I put MediaWiki core last intentionally. It’s a very large message group, with over 3000 messages. It’s hard to get it completed quickly, and to be honest, some of its features are not seen very frequently by users who aren’t site administrators or very advanced editors. By all means, do complete it, try to do it as early as possible, and get your friends to help you, but it’s also OK if it takes some time.

Getting All Things Done

OK, so if you translate all the items above, you’ll make Wikipedia in your language mostly usable for most readers and editors.

But let’s go further.

Let’s go further not just for the sake of seeing pure 100% in the statistics everywhere. There’s more.

As I wrote above, the software changes every single day. So do the translatable messages. You need to get your language to 100% not just once; you need to keep doing it continuously.

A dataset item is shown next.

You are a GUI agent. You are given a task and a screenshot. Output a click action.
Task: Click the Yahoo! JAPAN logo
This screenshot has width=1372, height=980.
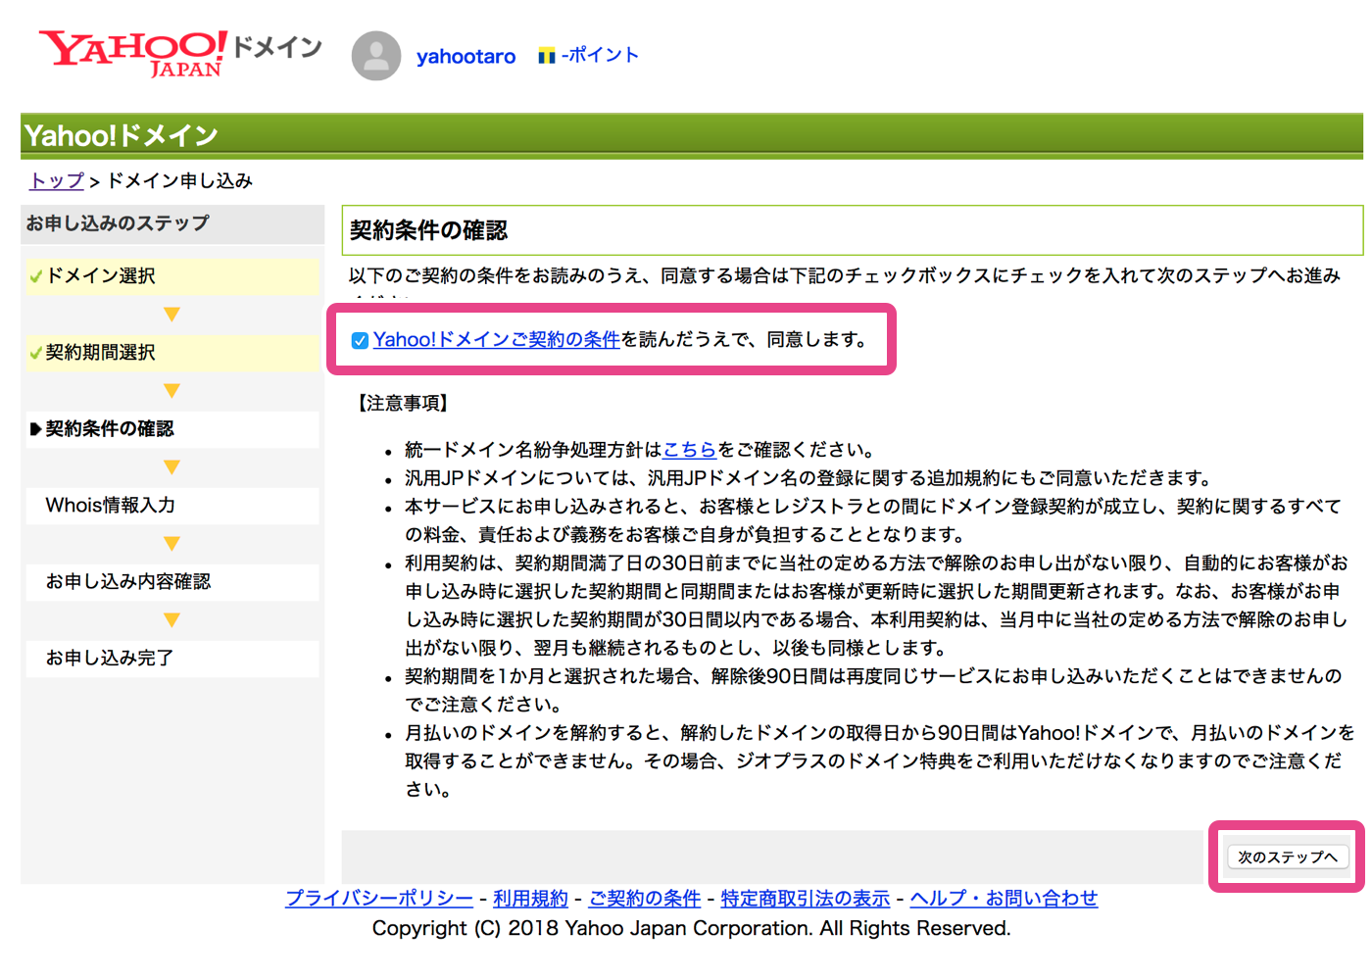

Once you make the effort of getting to 100%, it will be much easier to keep it there. This means translating some things that are used rarely (but used nevertheless; otherwise they’d be removed). This means investing a few more days or weeks into translating-translating-translating.

You’ll be able to congratulate yourself not only upon the big accomplishment of getting everything to 100%, but also upon the accomplishments along the way.

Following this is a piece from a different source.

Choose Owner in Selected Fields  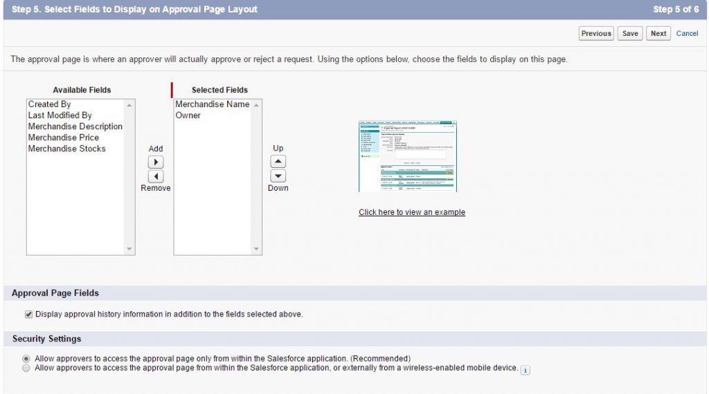click(x=188, y=115)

One strategy to accomplish this is translating extension by extension. This means, going to your translatewiki.net language statistics: here’s an example with Albanian, but choose your own language. Click “expand” on MediaWiki, then again “expand” on “MediaWiki Extensions”, then on “Extensions used by Wikimedia” and finally, on “Extensions used by Wikimedia – Main”. Similarly to what I described above, find the smaller extensions first and translate them. Once you’re done with all the Main extensions, do all the extensions used by Wikimedia. (Going to all extensions, beyond Extensions used by Wikimedia, helps users of these extensions, but doesn’t help Wikipedia very much.) This strategy can work well if you have several people translating to your language, because it’s easy to divide work by topic.

Another strategy is quiet and friendly competition with other languages. Open the statistics for Extensions Used by Wikimedia – Main and sort the table by the “Completion” column. Find your language. Now translate as many messages as needed to pass the language above you in the list. Then translate as many messages as needed to pass the next language above you in the list. Repeat until you get to 100%.

For example, here’s an excerpt from the statistics for today:

MediaWiki translation stats exampleLet’s say that you are translating to Malay. You only need to translate eight messages to go up a notch (901 – 894 + 1). Then six messages more to go up another notch (894 – 888). And so on.

Once you’re done, you will have translated over 3,400 messages, but it’s much easier to do it in small steps.

Once you get to 100% in the main extensions, do the same with all the Extensions Used by Wikimedia. It’s over 10,000 messages, but the same strategies work.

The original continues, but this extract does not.